DHFS staff first conducted a drive-by visit of these properties in October 2006. The 80-acre former Peter Cooper property was fenced along South Fifth Avenue, and from there staff could see three large industrial buildings, and a smaller single-story office building that was apparently in use. The two large industrial buildings on the northwestern portion of the property were estimated by staff to be 175,000 and 50,000 sq ft (square feet) in area. Approximately one-half of the 175,000 sq ft building had a second story, and most of the door ways and ground floor windows were open or broken out. Aerial photographs show the roofs of both buildings to be in poor condition, with visible holes and plant growth. Near the south boundary of the Peter Cooper property is a newer, single story warehouse-like building that is estimated to be 150,000 sq ft and apparently in good condition. DHFS was informed this was structure was currently being used to stockpile sludge received from the Milwaukee Metropolitan Sewage District South Shore Treatment Plant, which is immediately north of the Peter Cooper property. DHFS assumes this newer structure was built on top of where the main glue factory building that burnt down in 1987. Aerial photos show a number of concrete foundation footprints of prior buildings on the north side of this 150,000 sq ft building.

Tucked behind the southeast corner of the former Peter Cooper property is the 8-acre former Hynite property. Viewed from the end of East Depot Road, staff saw two buildings, a smaller, brick office with a vehicle scale on the south side, and larger multi-storied brick building estimated to be about 22,500 sq ft, with a newer 13,500 sq ft structure attached to the east side. Aerial photos of the Hynite property also show that on the northeast side of these buildings are several concrete foundation footprints of one or more prior buildings.

During the October 2006 visit, from South Fifth Avenue, staff saw several large holes in the fence and well worn footpaths leading onto the Peter Cooper property. At that time they also observed several adolescent children walking eastwards on East Depot Road to where it ends at the gated entrance to the Hynite property. These children walked around the locked gate, onto the Hynite property, and went into one of the abandoned buildings through one of many open doorways or windows. Staff also talked with a resident who lives near the intersection of South Fifth Avenue and East Depot Road, and she reported regularly seeing people walking and driving down East Depot Road and going onto these properties, particularly during the summer.

On the morning of November 2, 2006, staff from DHFS and the City of Oak Creek Health Department visited the Hynite property. While the East Depot Road entrance to the Hynite property was a locked gate, it was simple to walk or drive a vehicle around the fence across a flat, grassy area. Staff saw worn foot paths and other signs that people were regularly going onto the Hynite property, as well as the adjoining Peter Cooper property, and observed numerous physical hazards around and inside of buildings. There was a substantial amount of graffiti on the internal and exterior walls of all levels of the Hynite building, and the glass of most windows and skylights were broken out. Inside of the building it appeared all industrial machinery had been removed. Despite this, staff saw a make-shift skateboard ramp, a swing made from old fire hose and hanging above a floor covered with broken glass, rusty stairways of questionable stability leading to the upper floors, and there were many other apparent physical hazards.

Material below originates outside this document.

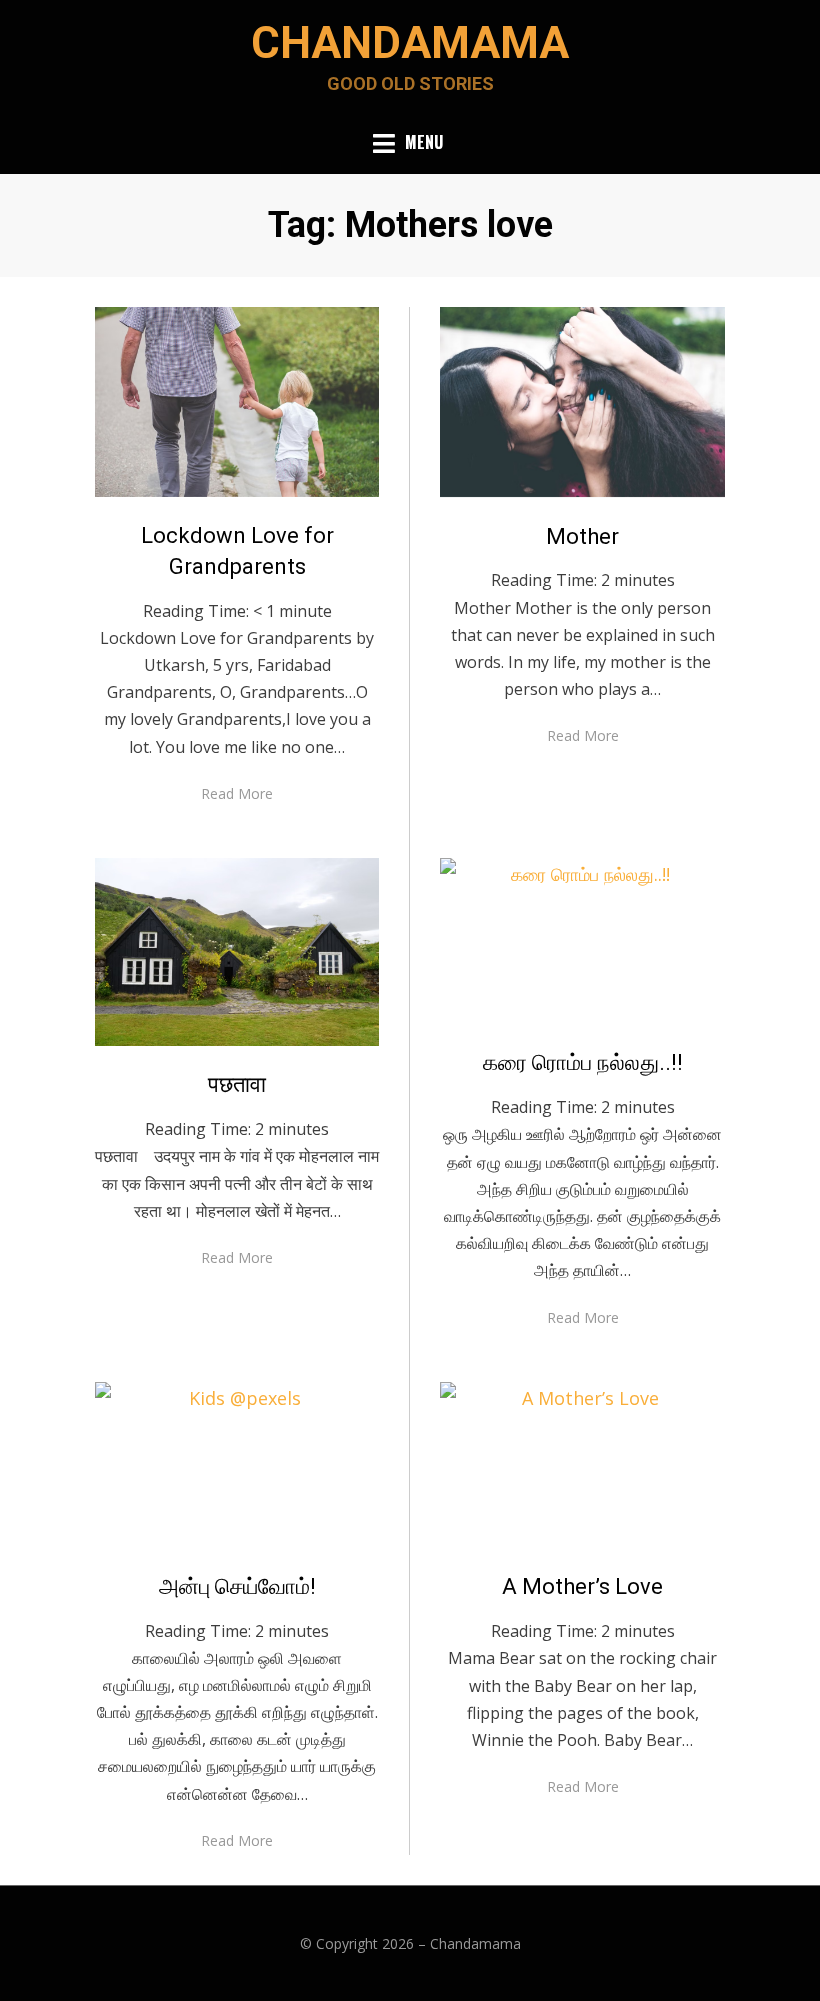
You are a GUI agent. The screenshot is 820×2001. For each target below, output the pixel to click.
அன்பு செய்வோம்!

DHFS staff used an x-ray fluorescence (XRF) meter to screen for heavy metals in the dust and dirt on the floors inside and outside of the Hynite building. The XRF meter indicated there were unsafe levels of lead and cadmium in the dust and dirt. While staff did not visit the adjacent Peter Cooper property, there was no fencing between the two properties and it was easily accessible from all portions of the Hynite property. From this distance staff could see the poor condition of the larger and more expansive buildings on the Peter Cooper property, and it is very likely there are physical hazards similar to what was observed in the Hynite building.
There were many homes close to these properties, with many homes recently built. During the visits staff noted that across South Fifth Avenue and less than 500 yards from these properties are over 50 older Carrollville homes and a recent residential development that can accommodate dozens of new homes. There were five homes on the corner of South Fifth Avenue and East Depot Road that abut up against the southeastern corner of the former Peter Cooper property. There were also four single family dwellings on South Fifth Avenue that abut up against the northeastern corner of the Peter Cooper property.

The City of Oak Creek has initiated redevelopment plans for these properties and this was scheduled to begin in mid-2007. These plans included the demolition of buildings, investigating and cleaning up chemical contamination, and resulting actions would abate physical hazards and investigated for environmental contamination. Unfortunately, these plans were not implemented.

On November 27, 2007, DHFS staff again visited Oak Creek. From South Fifth Avenue staff saw no evidence of investigative, remediation, or redevelopment activities on these properties. Staff also observed clear indications of more frequent visitation by the public than what was seen during the 2006 visits. Two new holes cut into the fence on South Fifth Avenue, with well worn footpaths on either side of the holes. At the end of East Depot Road, where in 2006 there was only crushed grass from vehicles driving around the gate, there were now barren soil ruts from more regular vehicle traffic. There was new graffiti on the outside walls of the 2nd and 3rd floors of both the Hynite and Peter Cooper buildings, which was not in photos taken in 2006.

Once DHFS staff returned to their offices, they came across a number of recent photographic and written accounts on internet websites from people who visit the Hynite and Peter Cooper properties. These entries describe going onto the property and inside buildings for general curiosity, exploring, photography, thrill seeking, alleged paranormal encounters, and vandalism.

Not only do these accounts independently demonstrate that people are visiting the properties, this online information promotes interest among others and likely results in increased visitation.